Sustainability News South Africa

Importance of ESG grows

Mining has to take account of the greater environmental, social and governance (ESG) focus required by financiers and other stakeholders, from the earliest stages of planning, from exploration onwards
Source: supplied by client
Source: supplied by client

Consideration of ESG is now recognised to add value to mining projects. Mineral resource and reserve reporting codes are being updated to recognise this,” says Darryll Kilian, partner and principal environmental consultant at SRK Consulting (SRK).

“The financial sector is being subject to mandatory ESG disclosure requirements in many jurisdictions and is responding quickly to stakeholder interest in ESG investment,” he adds.

However, the urgency to address ESG in planning projects goes well beyond the mining sector. In a world facing challenges ranging from climate change to social inequality, every business sector will experience rising demands on its ESG performance.

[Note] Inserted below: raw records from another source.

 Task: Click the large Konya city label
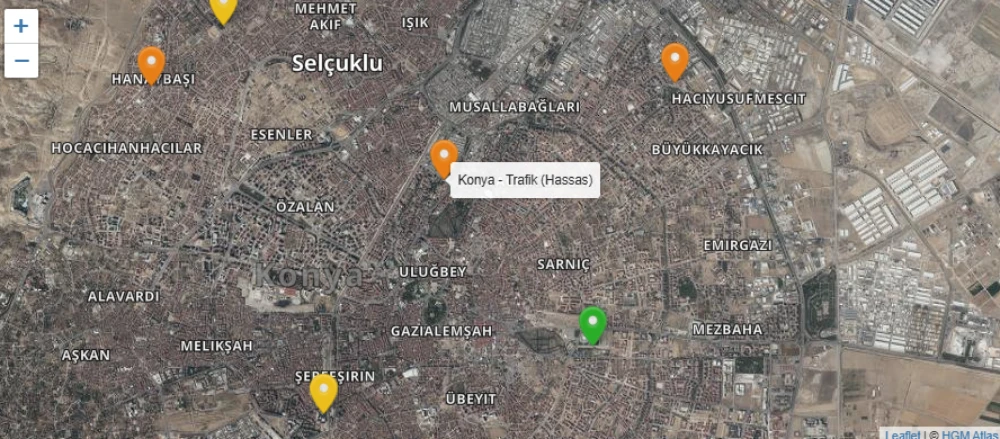tap(308, 276)
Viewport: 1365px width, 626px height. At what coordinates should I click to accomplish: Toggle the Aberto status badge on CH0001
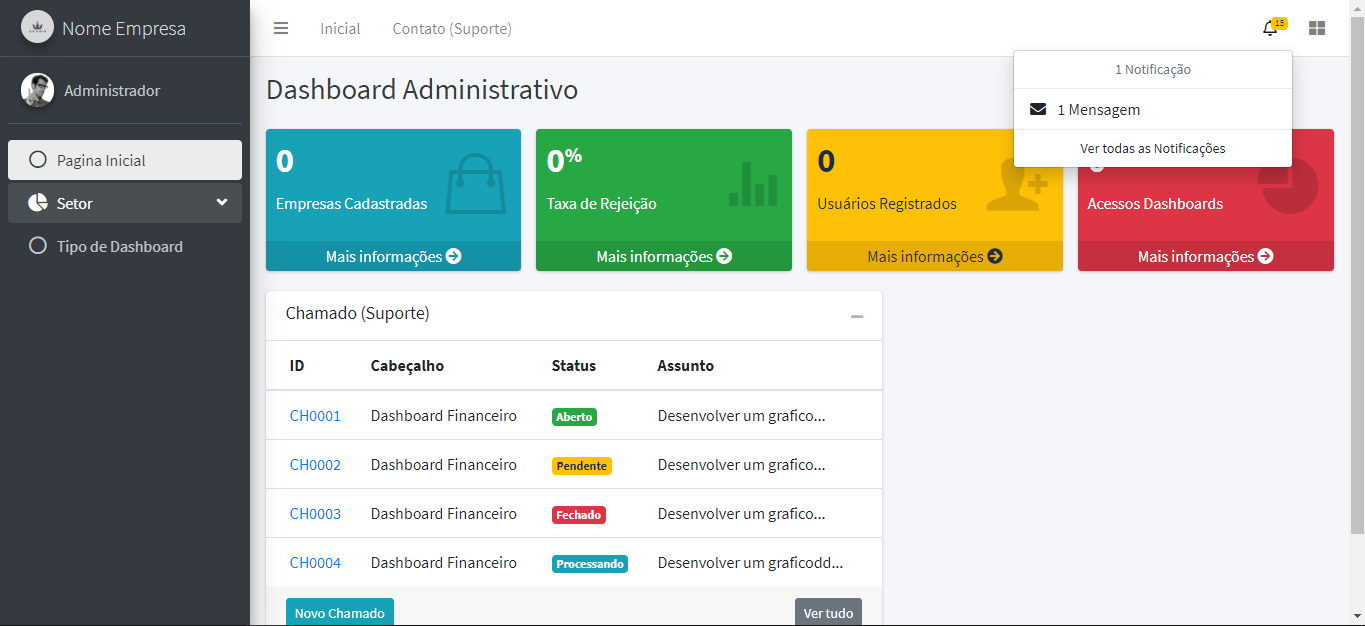click(x=574, y=416)
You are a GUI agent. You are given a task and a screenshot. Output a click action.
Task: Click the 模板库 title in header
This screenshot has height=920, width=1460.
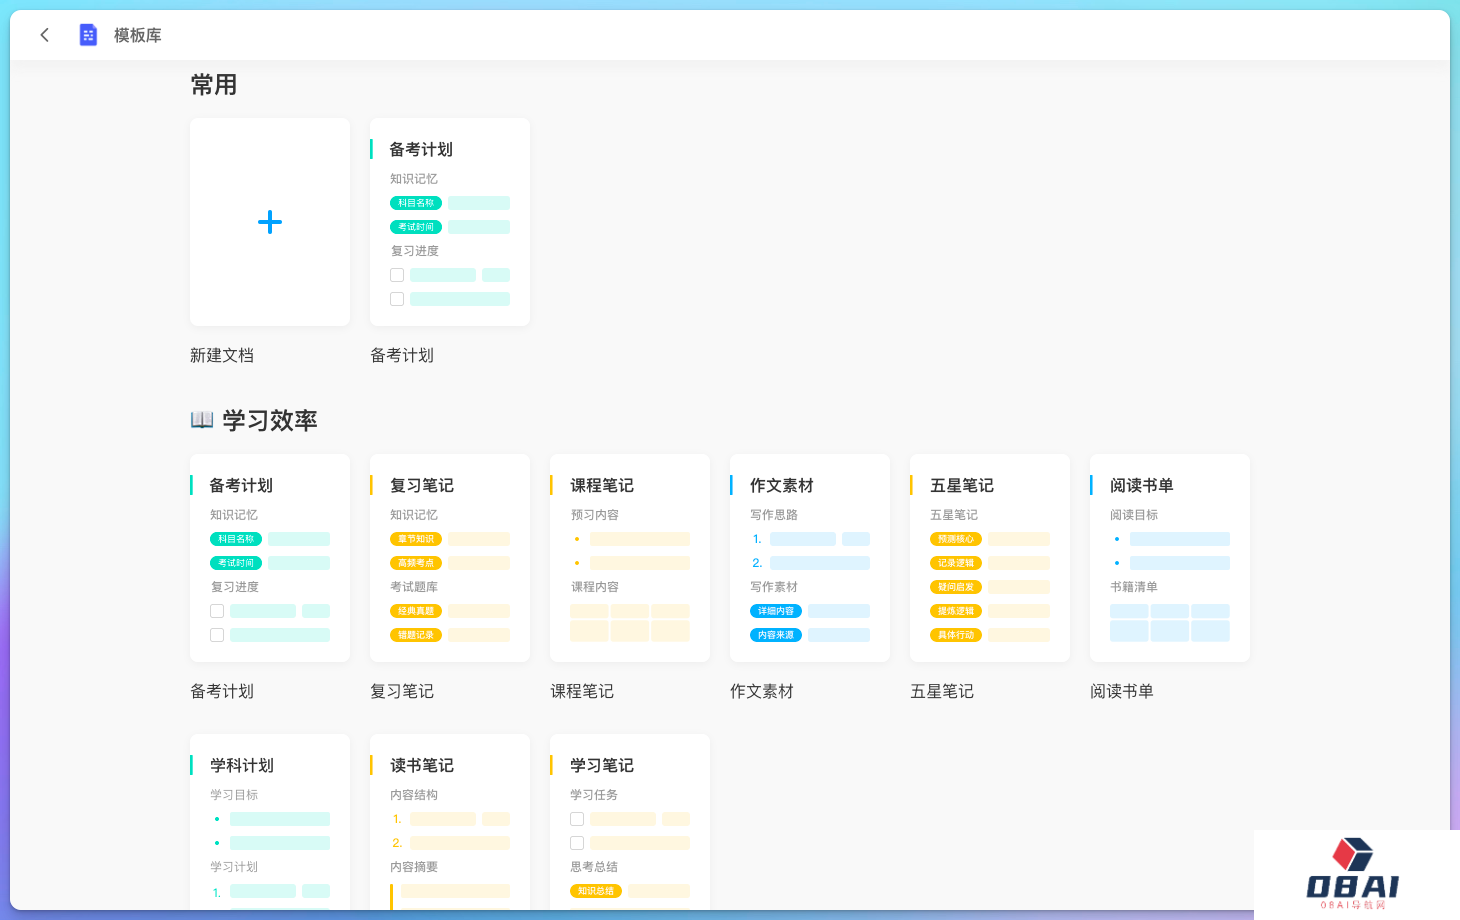pyautogui.click(x=138, y=35)
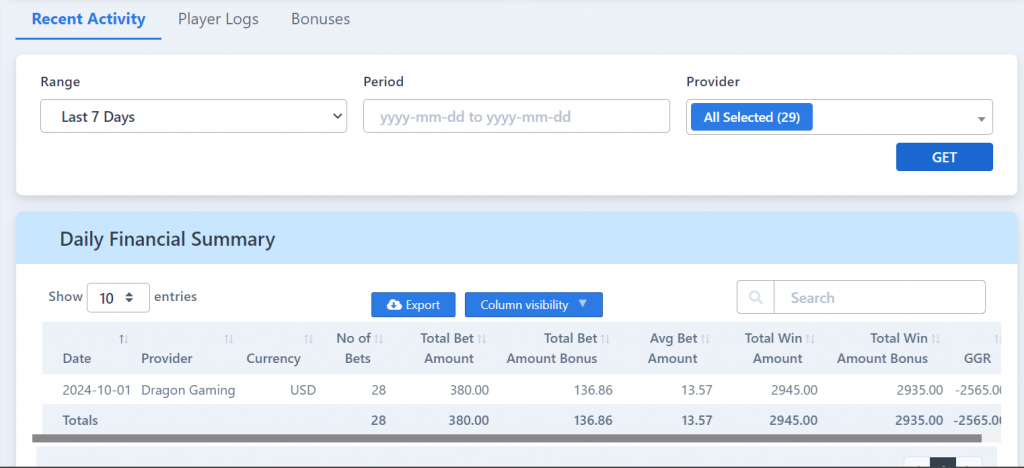Sort table by Date column arrows
This screenshot has width=1024, height=468.
pos(123,339)
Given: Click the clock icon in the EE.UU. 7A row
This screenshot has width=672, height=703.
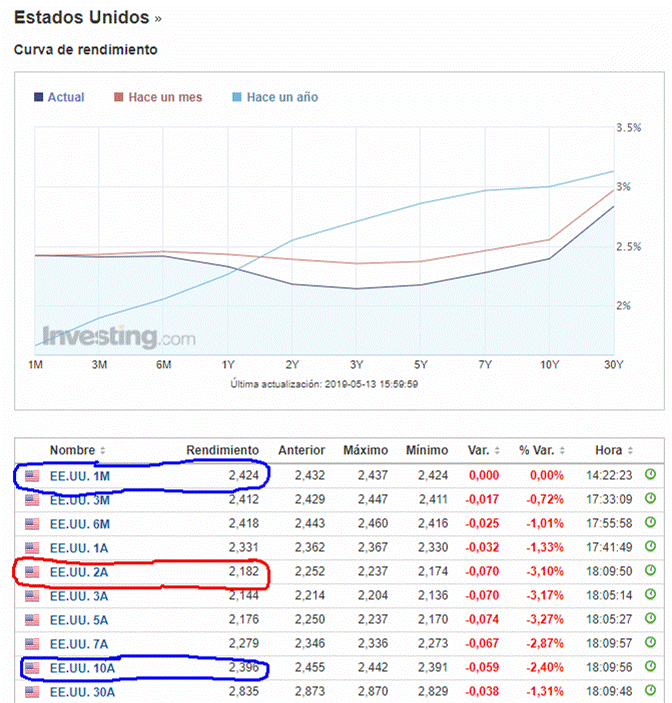Looking at the screenshot, I should 650,643.
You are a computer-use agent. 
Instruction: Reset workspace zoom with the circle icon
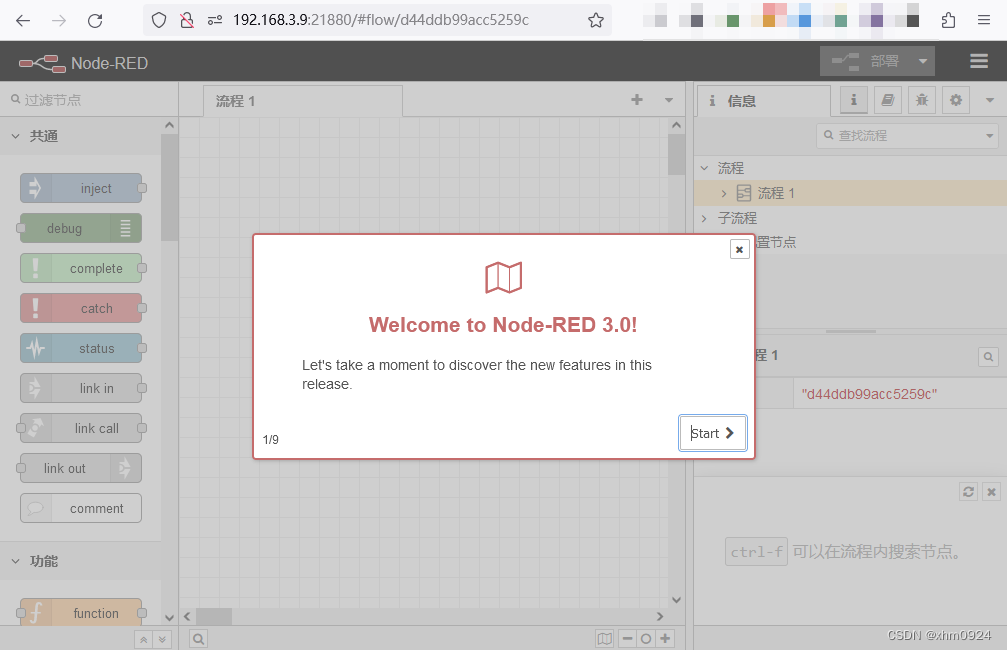tap(646, 637)
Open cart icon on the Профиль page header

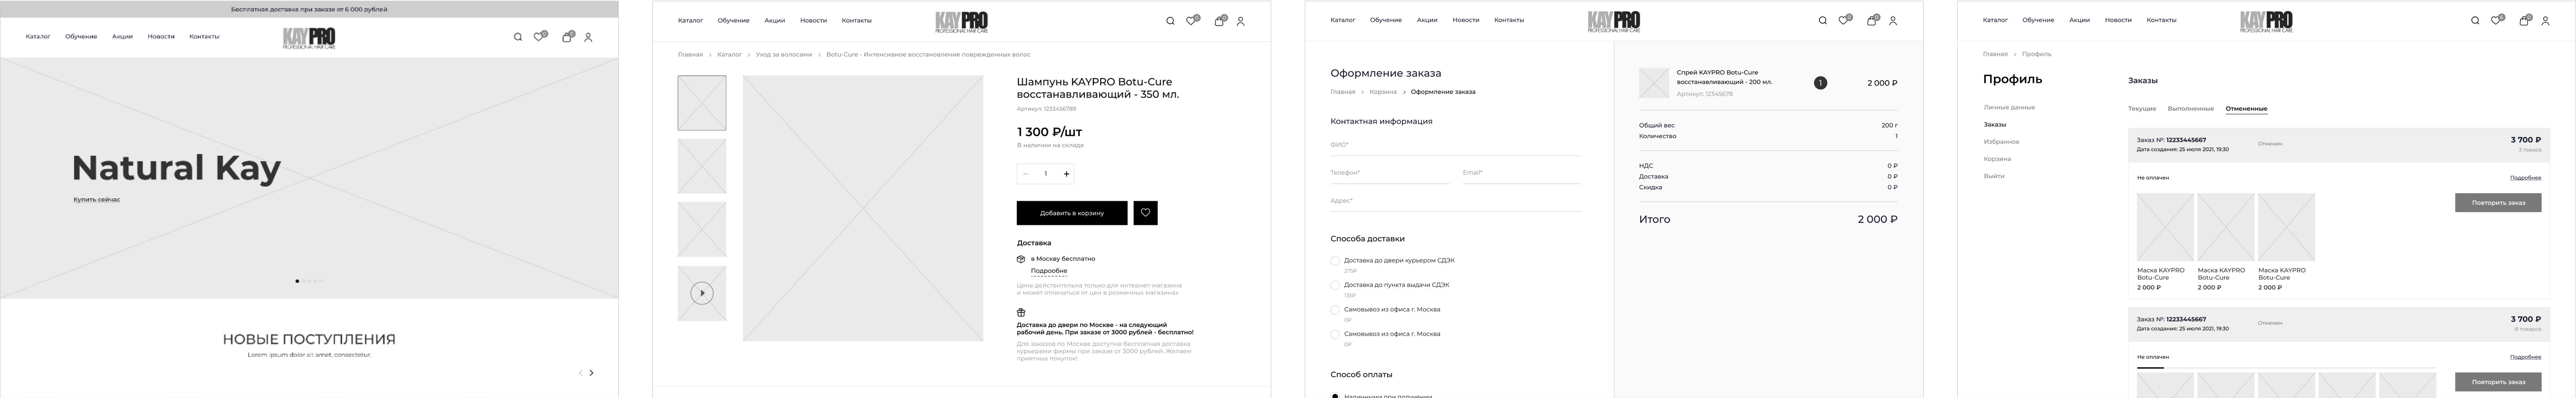click(2524, 20)
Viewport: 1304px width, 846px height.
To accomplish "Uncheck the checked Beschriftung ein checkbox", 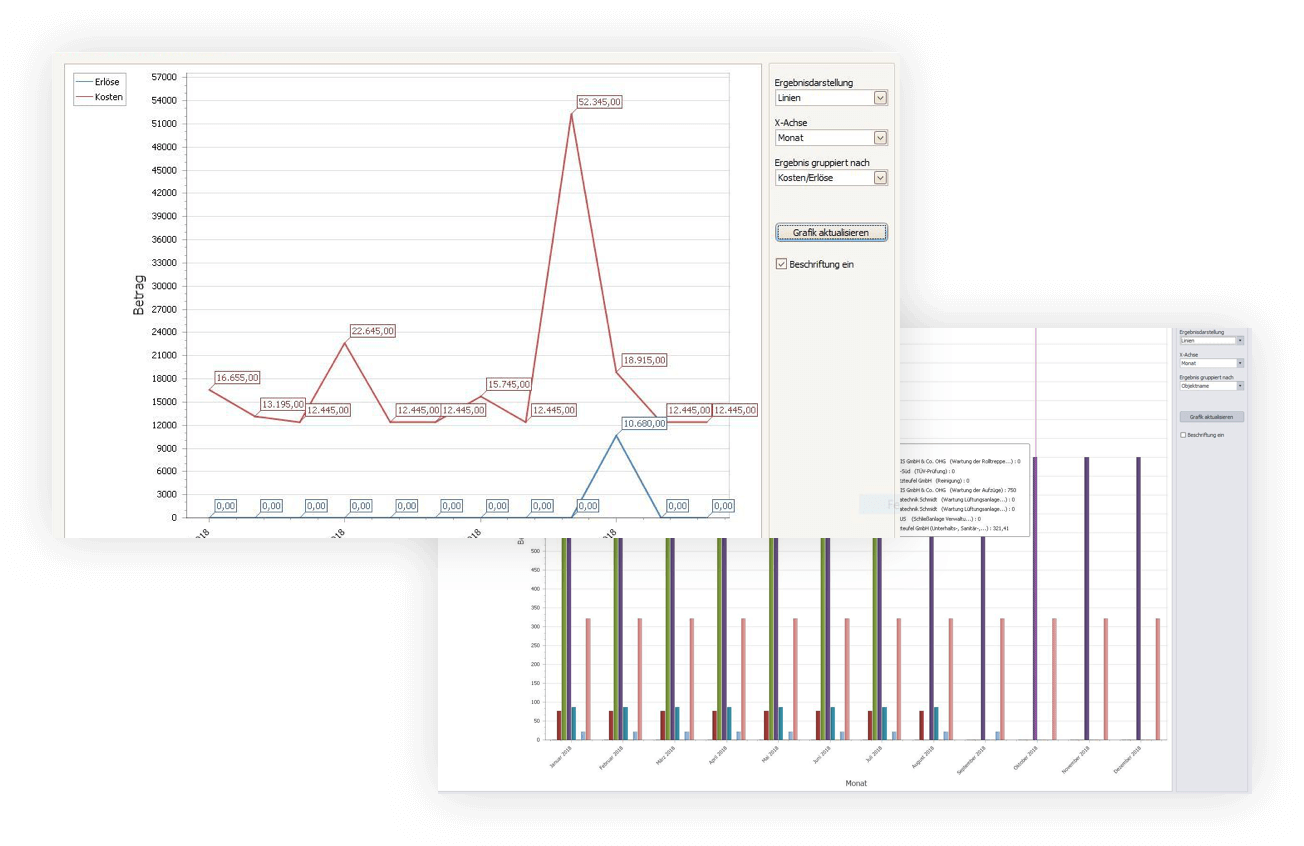I will coord(782,265).
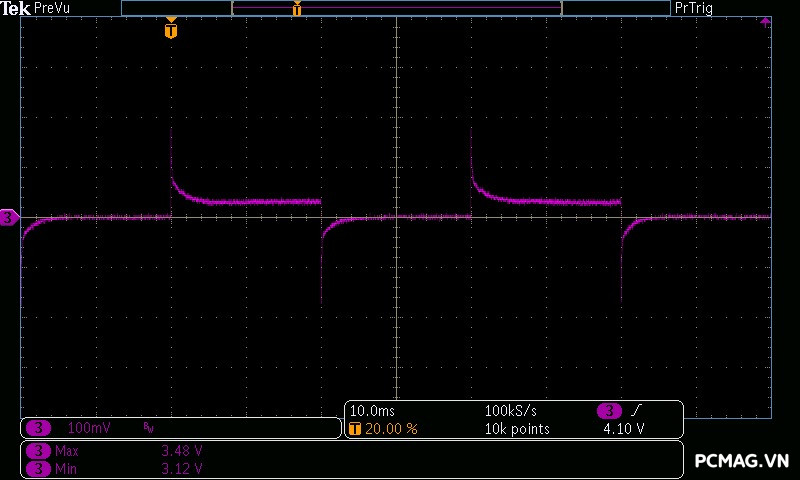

Every stage in the economic value chain

“The importance of ESG issues has grown steadily in recent decades – building momentum from concerns around environmental and human rights, which are now front-of-mind for consumers and governments alike,” said Vis Reddy, managing director of SRK. “It is now clear that no project can succeed without prioritising ESG factors from its early stages.”

SRK has increasingly seen ESG risks affecting projects related to water, infrastructure and energy and has recently re-branded its environmental business unit to focus on ESG.

“The rise of ESG confirms SRK’s approach that good engineering is a holistic and complex process that must address a myriad of risks through the integrated application of relevant disciplines,” says Reddy. “This applies to every stage in the economic value chain.”

Vassie Maharaj, director and principal consultant in social risk and stakeholder relations management at SRK, highlights that projects in every sector now require effective engagement processes for meaningful stakeholder participation and shared value.

“The evolving global ESG framework places social aspects at the centre of the project lifecycle – requiring decision-makers to take account of issues such as gender, human rights, vulnerability and livelihoods in development planning and implementation,” Maharaj says.

Broader pressure

Reddy argued that the sustainability requirements of large financiers had once been the prime drivers of ESG, but that this pressure was now coming through at many points in the supply chain.

“From manufacturers to end-consumers, our society is looking more closely at the whole supply chain to see whether ethical and other standards are being maintained,” he says.

In a recent example of this, the Re-Sourcing initiative is working to ensure that the European Union (EU) sources its minerals responsibly and sustainably. Funded by the European Union's Horizon 2020 research and innovation programme, the project involved SRK to facilitate the necessary input from affected stakeholders in Africa and Asia.

Kilian pointed out that companies across the continent are expected to make more ESG progress on issues such as disclosure, integration and inclusivity as well as health, safety and climate change.

Aside from the lender requirements, this impetus is also being driven by international sustainability frameworks such as UN Sustainable Development Goals and AU Agenda 2063 which are in turn influencing national legislation.